__Exercise text__:
= = =

The different measures taken by Belgium and the Netherlands to contain the further spread of the new coronavirus (Covid-19) have led to only half a store being allowed to open on the border.
In the Dutch municipality of Baarle-Nassau, which is the site of a complicated borderline between Belgium and the Netherlands, the different measures taken by both countries have led to some confusion. The Belgian federal government has closed all non-essential stores, but the Dutch government has not, only requiring all shops to take measures to enforce social distancing.
However, in the municipality of Baarle-Nassau, closely linked to the exclaves of the Belgian Baarle-Hertog municipality, the border between the countries sometimes splits streets in half, crosses buildings and even runs through some stores.
Due to the different policies, one of the Zeeman stores on the border, with one half of it on Belgian territory, and the other in the Netherlands, is only half open to customers.
Translation: "Absurd situations on the Belgium-Netherlands border. Vandaag-reporter Sander Gillis showed it."
"The square metres [of the store] in Belgium just follow the Belgian measures. The square metres in the Netherlands, follow the Dutch measures," said Marjon De Hoon, mayor of the Dutch municipality of Baarle-Nassau, to VRT.

= = =

__Available data__:
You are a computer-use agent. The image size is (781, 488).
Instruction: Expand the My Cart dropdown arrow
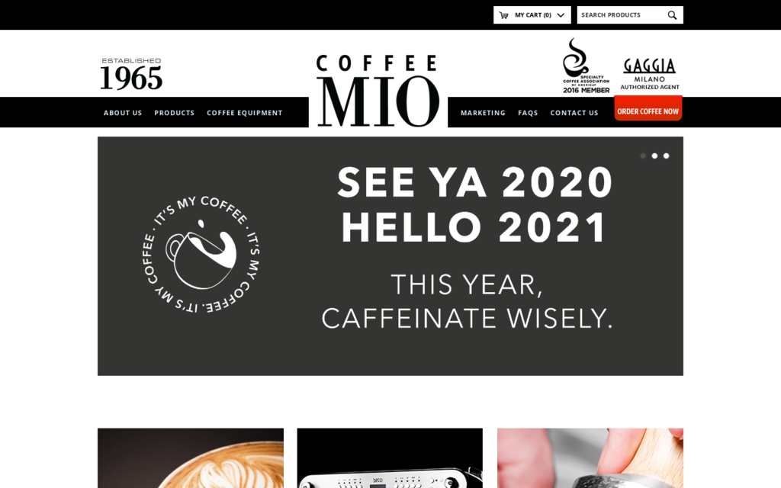pos(561,15)
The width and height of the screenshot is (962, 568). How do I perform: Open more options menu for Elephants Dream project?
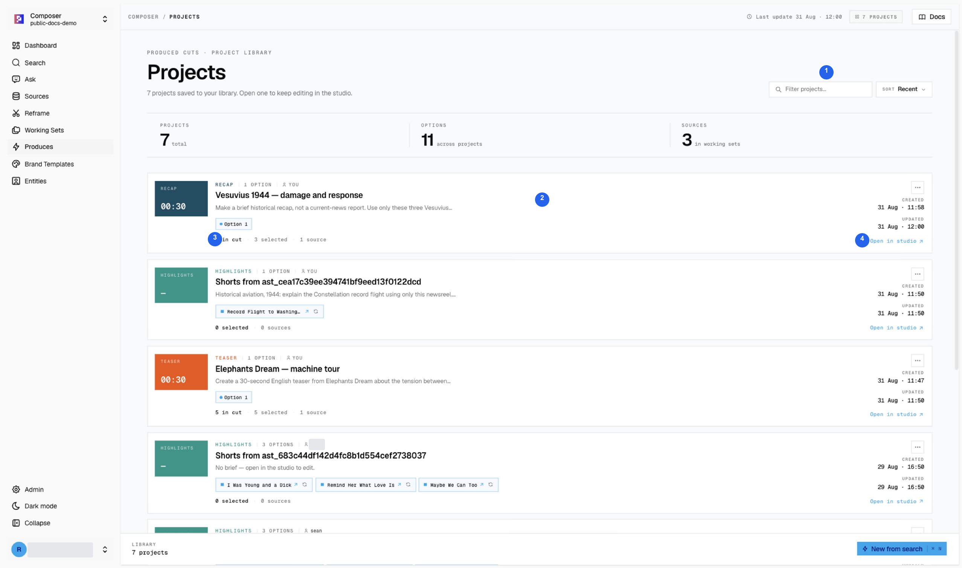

= = =

__Goal of the exercise__: Return the full text about the half-open store on the Belgium-Netherlands border word for word, with nothing left out or changed.

__Answer area__:
The different measures taken by Belgium and the Netherlands to contain the further spread of the new coronavirus (Covid-19) have led to only half a store being allowed to open on the border.
In the Dutch municipality of Baarle-Nassau, which is the site of a complicated borderline between Belgium and the Netherlands, the different measures taken by both countries have led to some confusion. The Belgian federal government has closed all non-essential stores, but the Dutch government has not, only requiring all shops to take measures to enforce social distancing.
However, in the municipality of Baarle-Nassau, closely linked to the exclaves of the Belgian Baarle-Hertog municipality, the border between the countries sometimes splits streets in half, crosses buildings and even runs through some stores.
Due to the different policies, one of the Zeeman stores on the border, with one half of it on Belgian territory, and the other in the Netherlands, is only half open to customers.
Translation: "Absurd situations on the Belgium-Netherlands border. Vandaag-reporter Sander Gillis showed it."
"The square metres [of the store] in Belgium just follow the Belgian measures. The square metres in the Netherlands, follow the Dutch measures," said Marjon De Hoon, mayor of the Dutch municipality of Baarle-Nassau, to VRT.